Reed’s research focuses on how ecosystems respond to global change and has added new direction to the fields of biogeochemistry and ecosystem ecology. Highlights of her research include biofuels development in the southwest, climate change and its effects on terrestrial ecosystems, nitrogen deposition, and beetle infestation and its consequences. Reed’s research has transformed the way scientists conceptualize the model ecosystems, helping to provide critical information to decision makes for land management issues.
Regarding the biofuels component of her research, Reed notes that it is really a part of a larger project that has been set up by the U.S. geological survey. “I think it’s a really forward-thinking project,” she said. “[It addresses] the potential—both in terms of energy development and in terms of ecosystems—the consequences of developing biofuels in the southwestern United States.”
What we are doing, she continued, is taking a two-pronged approach to thinking about biofuels. One prong of the research involves working with modelers at the University of Montana to try to evaluate the potential for the cultivation of biofuels feedstocks. The second component of the project focuses on what type of impacts biofuel production could have on the ecosystems of the Southwest. This will include evaluating the impact of specific feedstocks on greenhouse gas emissions levels. “We also have questions about what biofuels could mean for water use,” Reed said. “The Southwest is a really dry place, so coming up with the biofuels crops that take tons and tons more water that we already use in the Southwest probably isn’t a viable option.”

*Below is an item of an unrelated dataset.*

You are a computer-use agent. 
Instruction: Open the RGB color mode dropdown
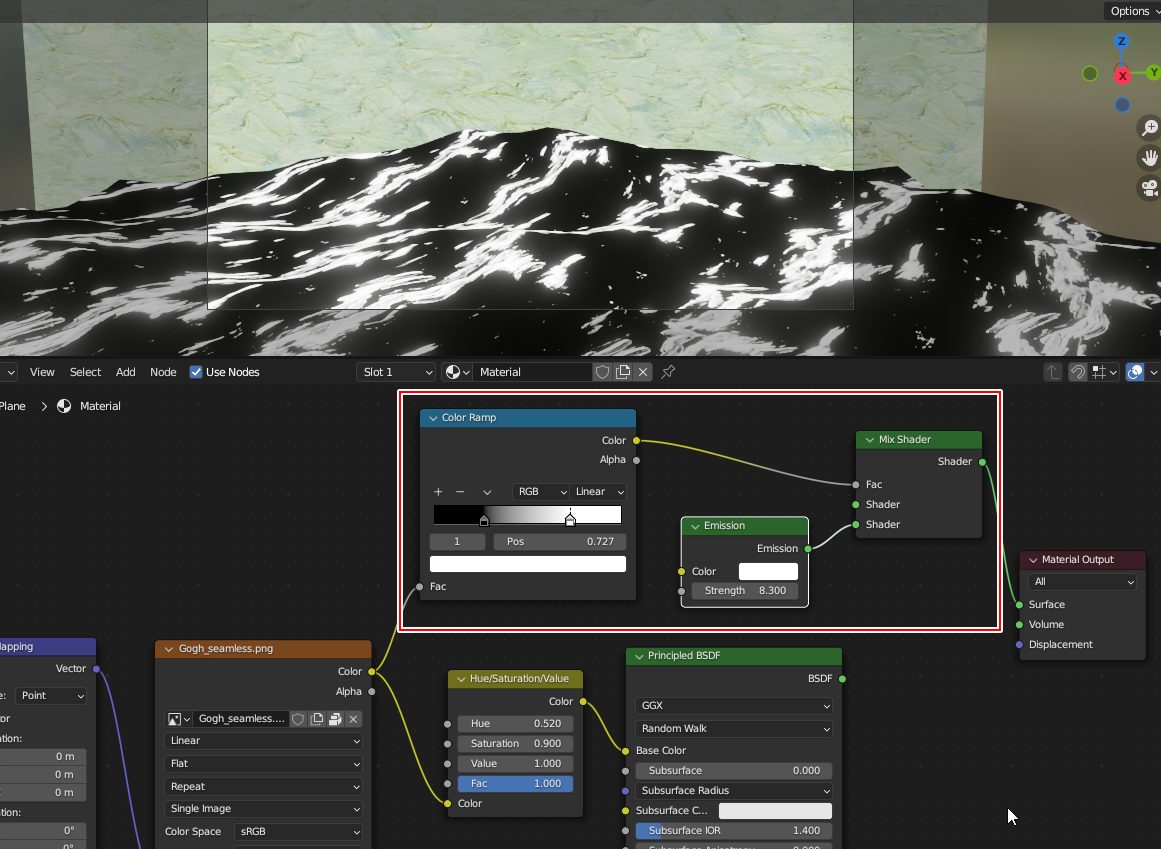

Several feedstocks are being evaluated as part of Reed’s research, including algae, jatropha and rapeseed. Reed notes the outlook for algae biofuels in the Southwest is particularly promising, especially when it comes to water use. “A lot of those closed systems could recirculate water and nutrients,” said Reed, which would help overcome the limitations associated with local water supplies.

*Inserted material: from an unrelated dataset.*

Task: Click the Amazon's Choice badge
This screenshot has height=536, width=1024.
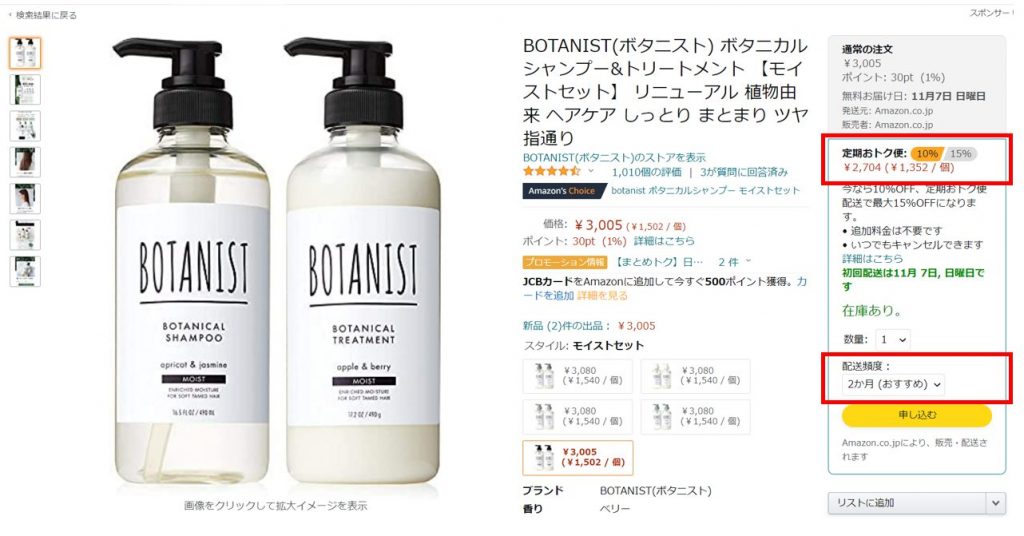Action: pos(562,191)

According to information release by the USGS, Reed has consistently served and built connections with government agencies, academic institutions, and the public at large. She is currently collaborating and assisting in education and outreach alongside the National Park Service, the U.S. DOE, the National Science Foundation, National Geographic, the U.S. Department of Agriculture, the Bureau of Indian Affairs, the Bureau of Land Management, and the Carnegie Institution for Science. Her outreach efforts have included ecology talks at all levels, including K-12 students as part of the Expanding Your Horizons—a hands on program for middle-school girls to showcase careers in scientific and engineering fields, and working with a professional educator to develop a curriculum for grade school teachers.

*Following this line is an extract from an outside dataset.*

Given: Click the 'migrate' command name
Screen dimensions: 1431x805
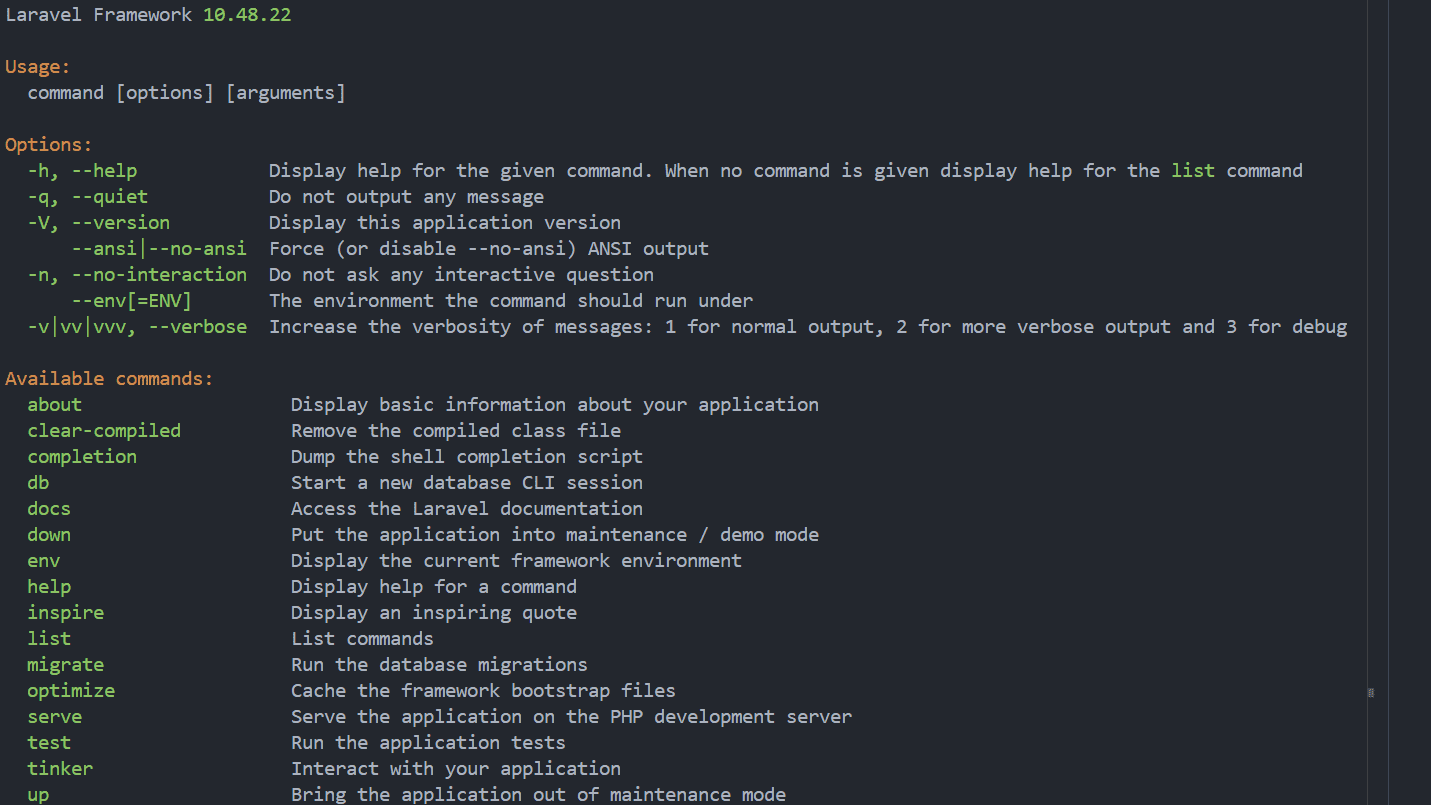Looking at the screenshot, I should coord(65,665).
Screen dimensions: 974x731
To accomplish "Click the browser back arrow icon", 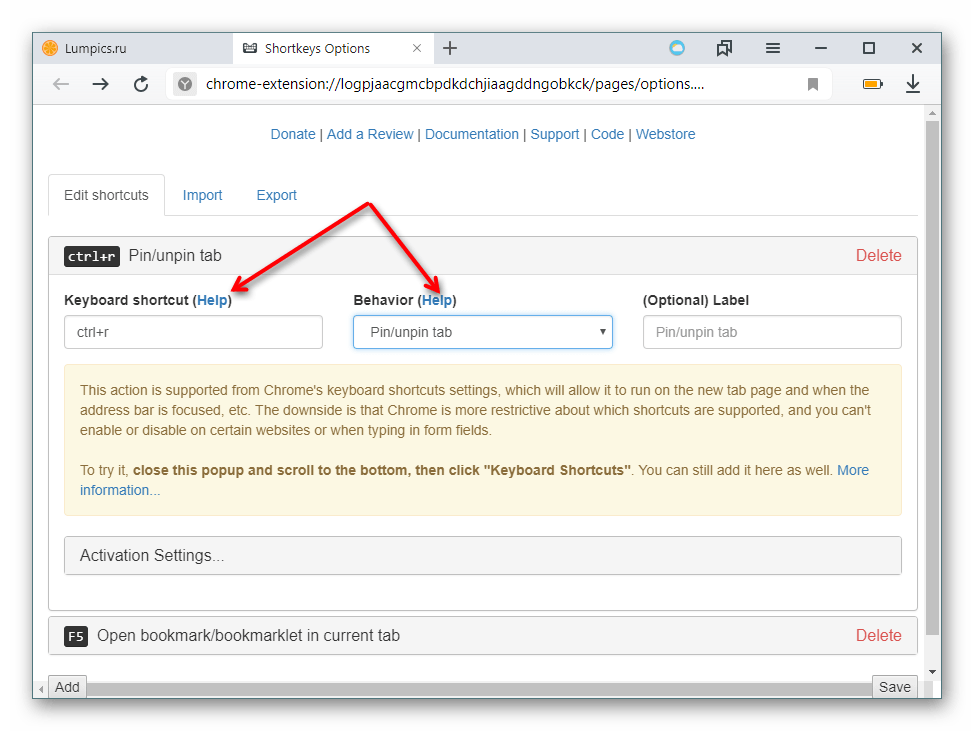I will click(61, 85).
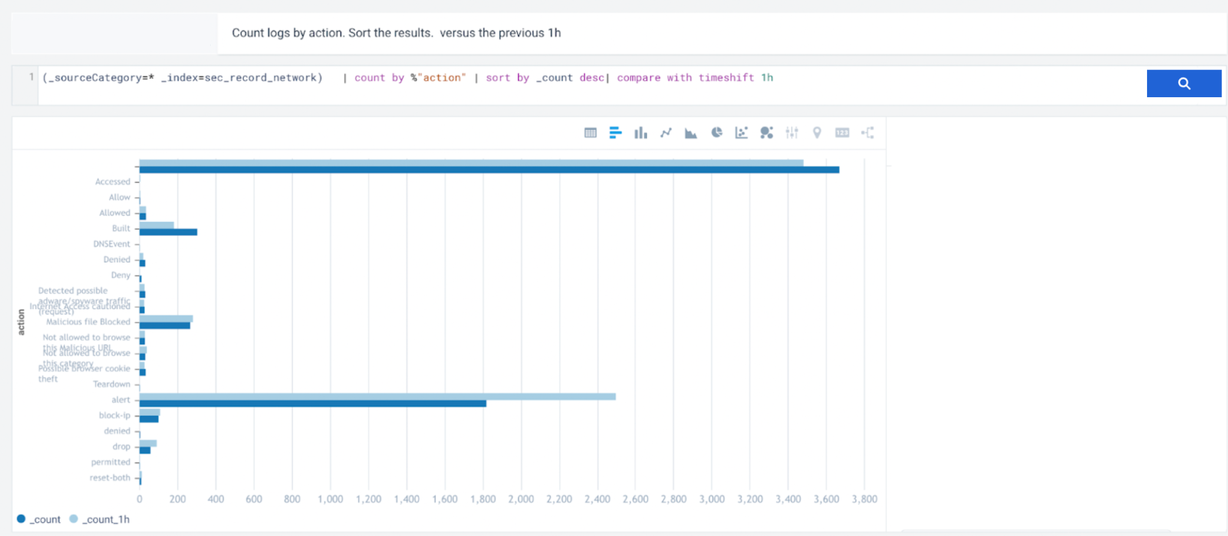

The Presidential Early Career Awards for Scientists and Engineers was established by President Clinton in 1996, and are coordinated by the Office of Science and Technology Policy within the Executive Office of the President. Awardees are selected for their pursuit of innovative research at the frontiers of science and technology and their commitment to community service as demonstrated through scientific leadership, public education or community outreach. Reed was one of 94 recipients this year.